A former soldier who agreed to hold drugs in order to alleviate his brother’s drug debt has been given a four-year suspended sentence.
George Radford (33) of Drumcairn Avenue, Tallaght, Dublin pleaded guilty at Dublin Circuit Criminal Court to possessing the drugs for sale or supply at his home on October 2, 2021. He has no previous convictions.
Describing it as an “exceptional” case, Judge Martin Nolan said: “But for the actions of his brother, this defendant wouldn’t be here.”
He added: “In a lot of cases, people hold drugs to deal with problems they have created for themselves. In this case, the problems were created by his brother. That lessens this defendant’s culpability.”
Judge Nolan said Radford’s mitigation could not be much better and that he was very unlikely to come before the courts again.
The judge added that it was a sad case and that Radford had resigned from his good position in the army when this matter came to light.
Garda Vincent Jaffray told Conor McKenna BL, prosecuting, that gardaí secured a warrant to search Radford’s house. Radford was not there at the time but he returned after he was alerted that the gardaí were there.
During the search, gardaí discovered a particular key in Radford’s car that was later found to open a safe that officers had found in a shed on the property.
Gda Jaffray said just under two kilogrammes of cocaine, valued at €137,690, was found in that safe.
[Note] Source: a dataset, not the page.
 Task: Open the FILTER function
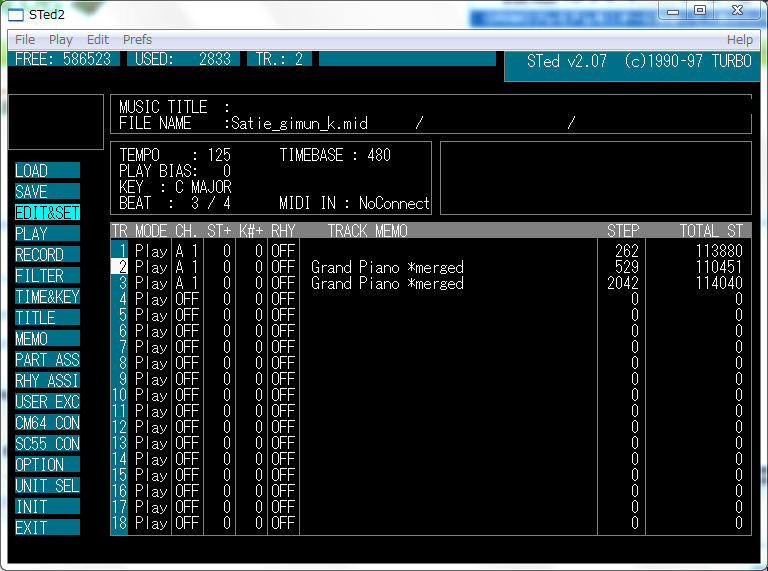pyautogui.click(x=47, y=276)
Radford told gardaí he had brought the drugs in and nobody else knew about it.
He was interviewed and again admitted that he had been holding the cocaine after his younger brother got into debt over drugs.
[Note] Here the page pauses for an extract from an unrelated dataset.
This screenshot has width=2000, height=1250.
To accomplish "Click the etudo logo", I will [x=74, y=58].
He told gardaí if he had known how much the drugs were worth, he would never have got involved.
Gda Jaffray agreed with Giollaíosa Ó Lideadha SC defending that Radford’s brother was a drug addict.
He accepted that Radford’s mother died in 2016 and his step-father left the family home soon after which left Radford caring for his younger brother.
Gda Jaffray further accepted that his client had been working hard to try and get his brother off drugs; “He didn’t succeed but that is what he was trying to do,” Mr Ó Lideadha suggested.
Mr Ó Lideadha said “threats were brought to the door” and Radford handed over cash, money that he had saved for his wedding. He also discharged himself from the army after he was charged with the offence, bringing his 15-year career to an end.
Counsel asked Judge Nolan to accept that there was “truly exceptional circumstances in this case”.
Judge Nolan ordered Radford to be of good behaviour for the duration of his suspended sentence.